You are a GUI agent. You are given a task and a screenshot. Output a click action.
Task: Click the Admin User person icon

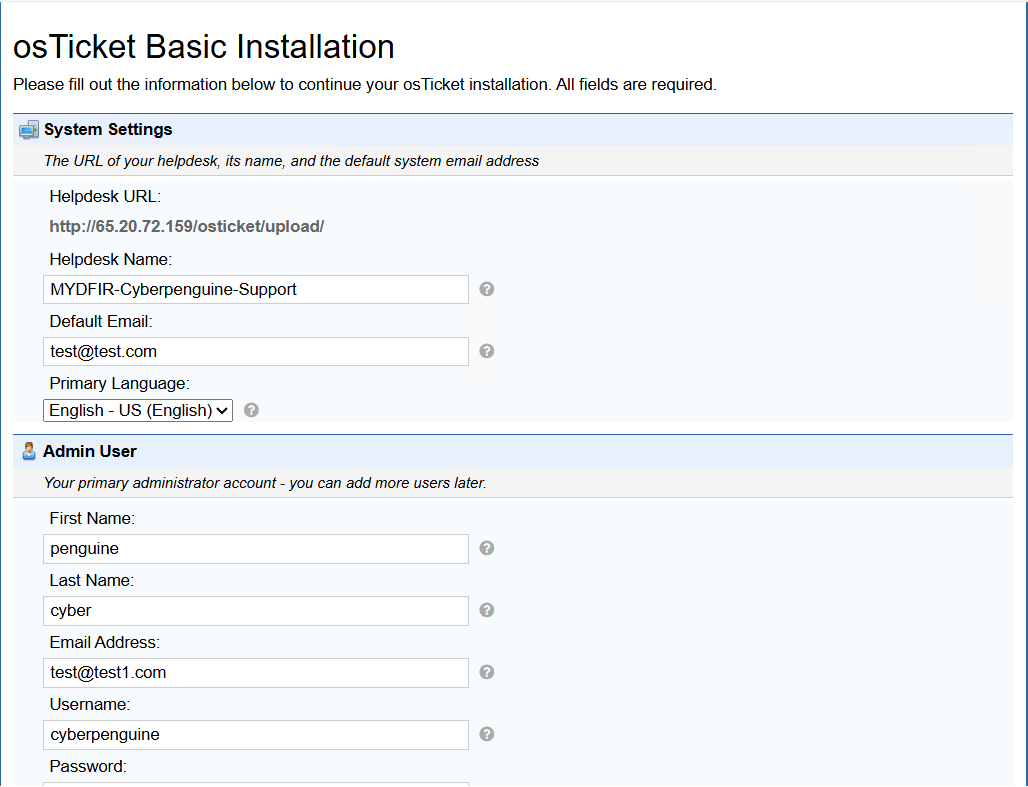coord(29,451)
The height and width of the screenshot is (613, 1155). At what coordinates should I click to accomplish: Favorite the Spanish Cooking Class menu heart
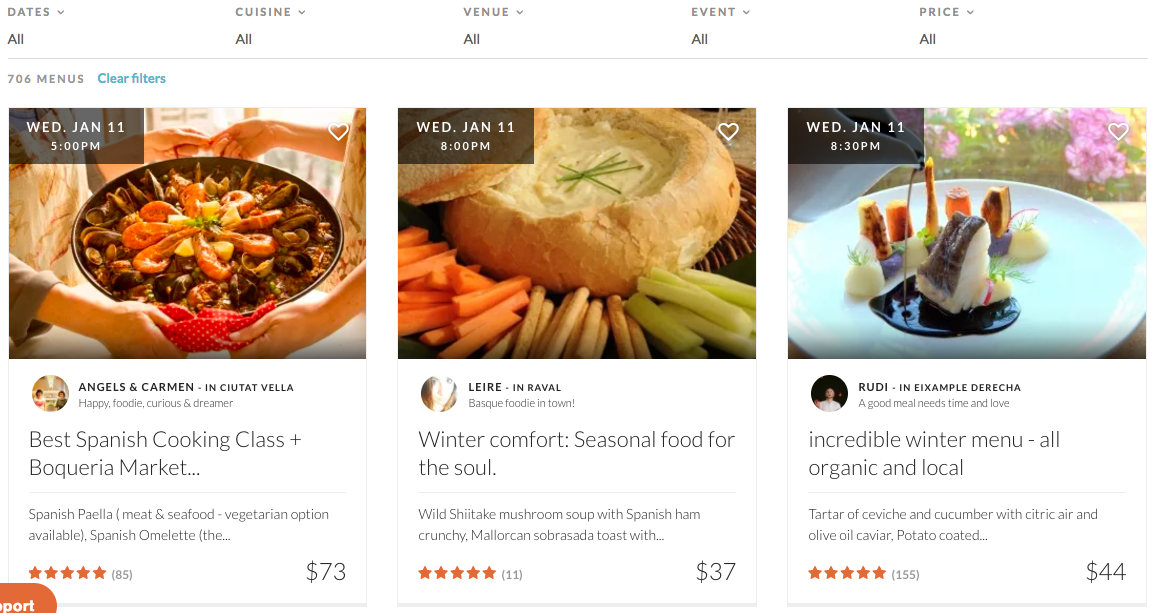click(x=339, y=132)
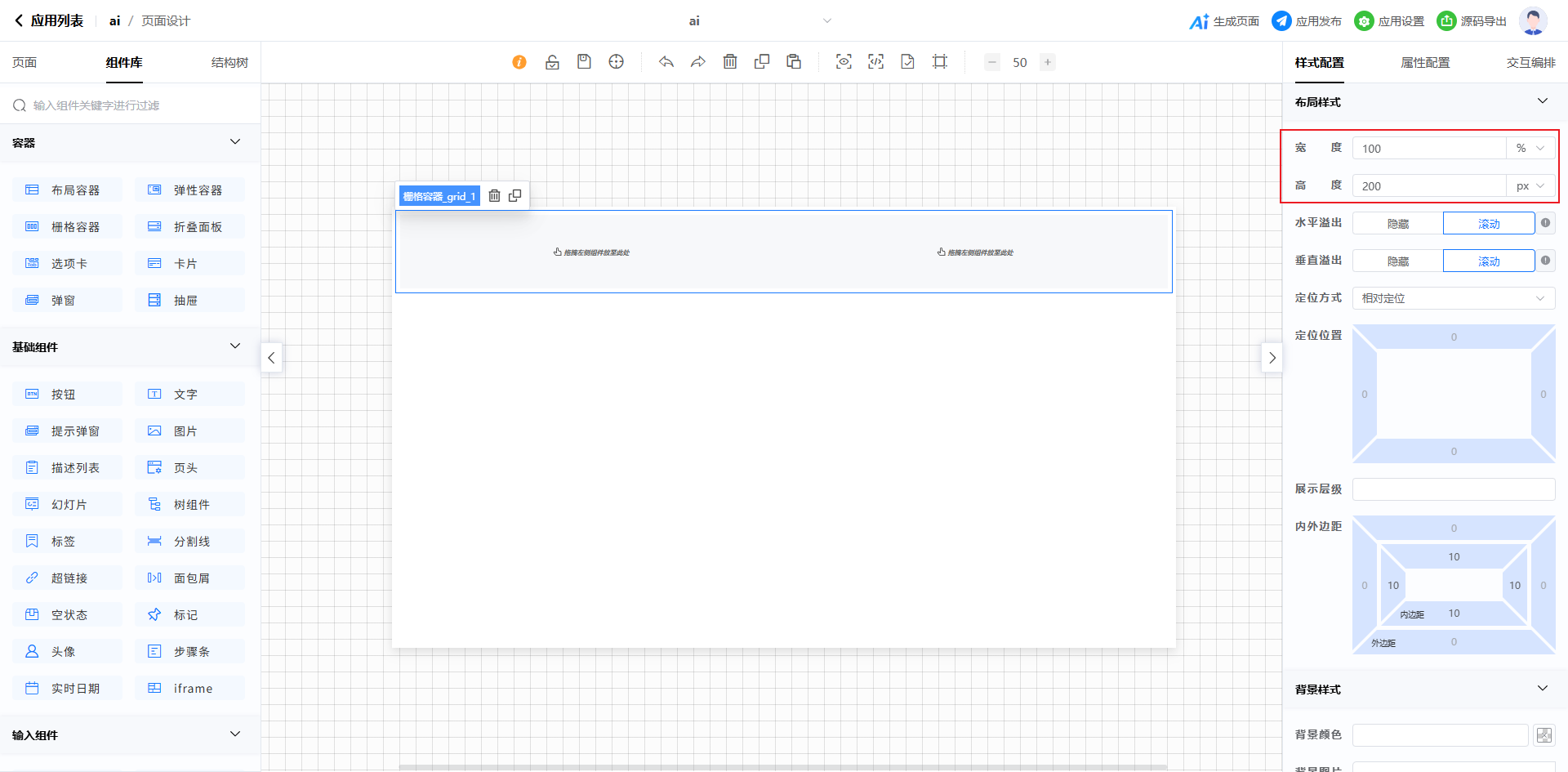
Task: Switch to the 属性配置 tab
Action: click(x=1425, y=63)
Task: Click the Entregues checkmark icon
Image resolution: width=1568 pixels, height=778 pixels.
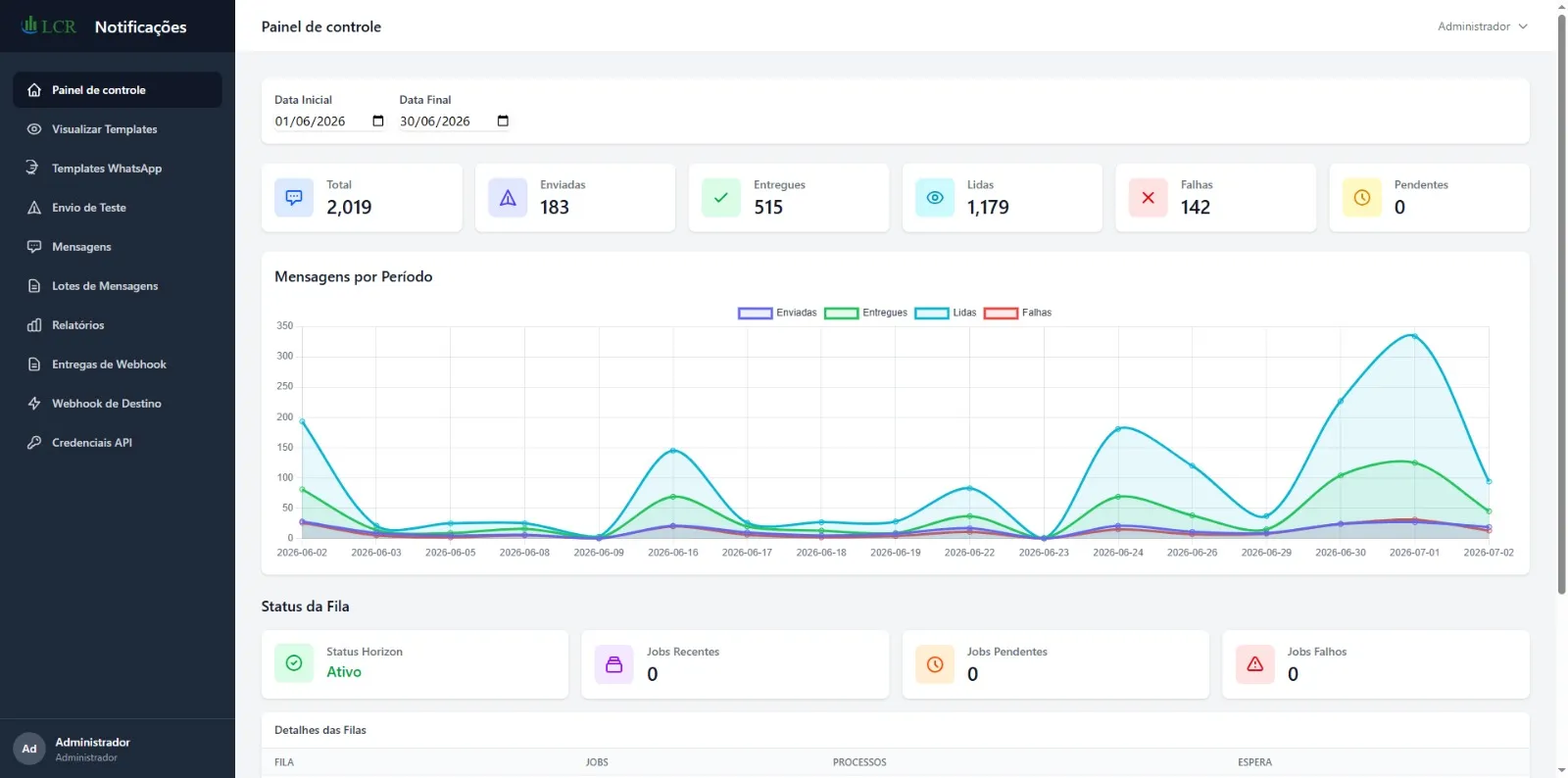Action: click(721, 198)
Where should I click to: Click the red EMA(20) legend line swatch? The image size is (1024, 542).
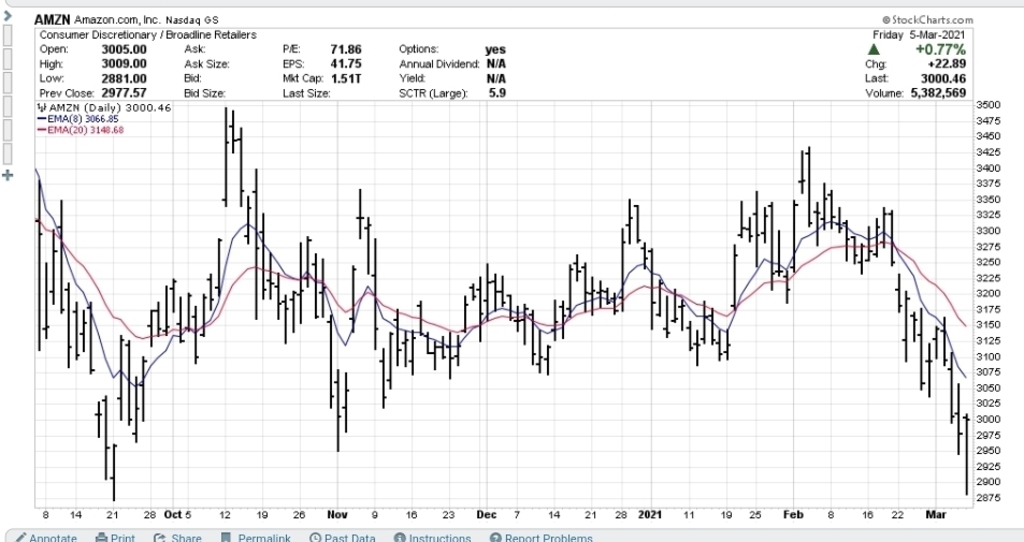pos(41,130)
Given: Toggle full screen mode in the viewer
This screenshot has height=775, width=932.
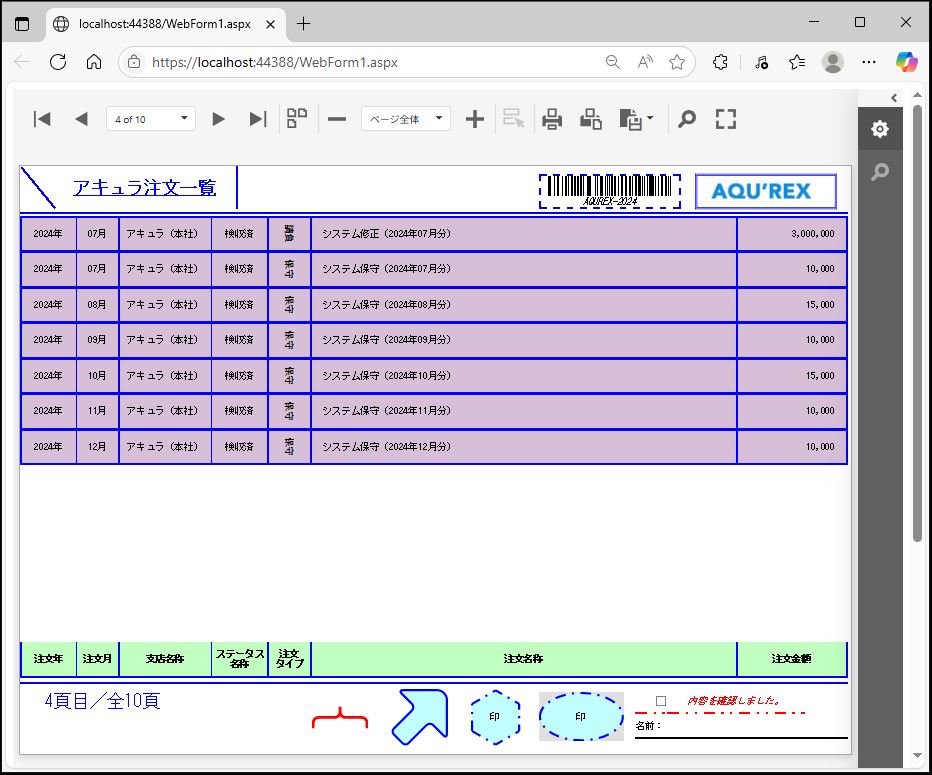Looking at the screenshot, I should point(726,119).
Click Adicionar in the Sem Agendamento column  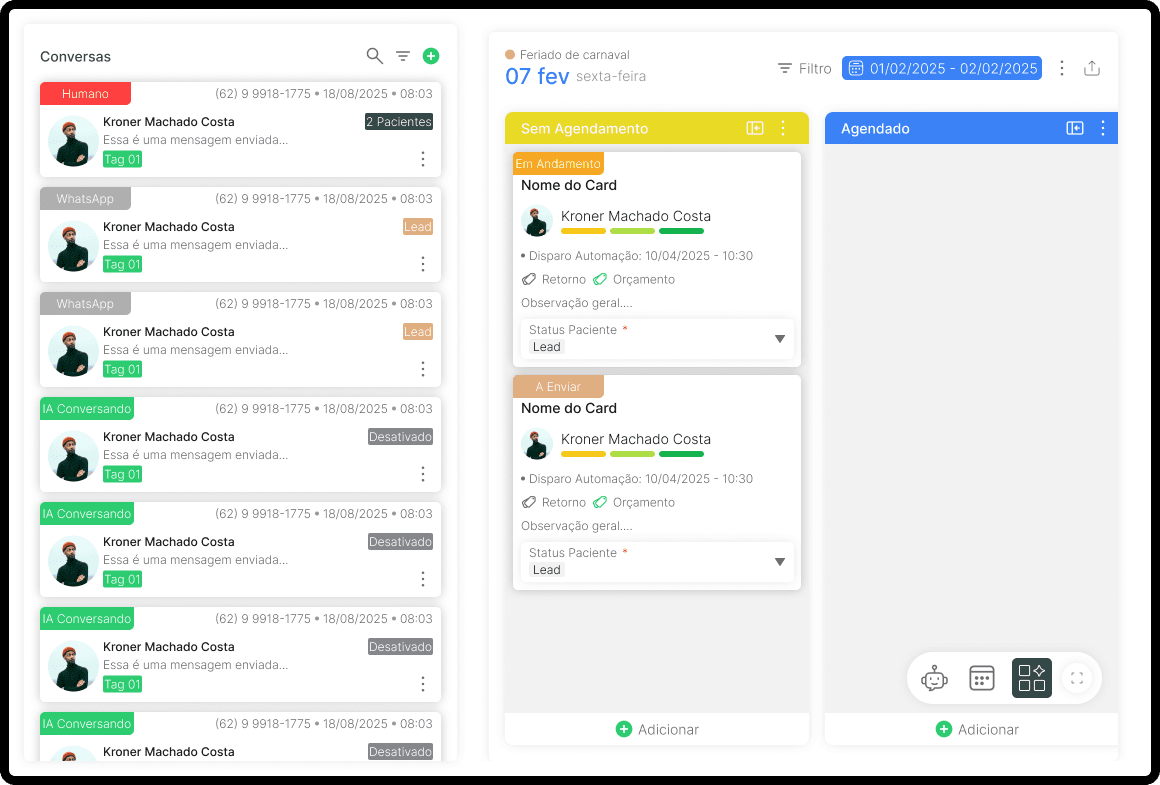(x=657, y=729)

● ● ● ●

• TO BE DONE
Report every line of the entries above that contains the string "icon", matching case exactly.

• TASK ANSWER
Task: Click the Admin User person icon
Task: Click the Entregues checkmark icon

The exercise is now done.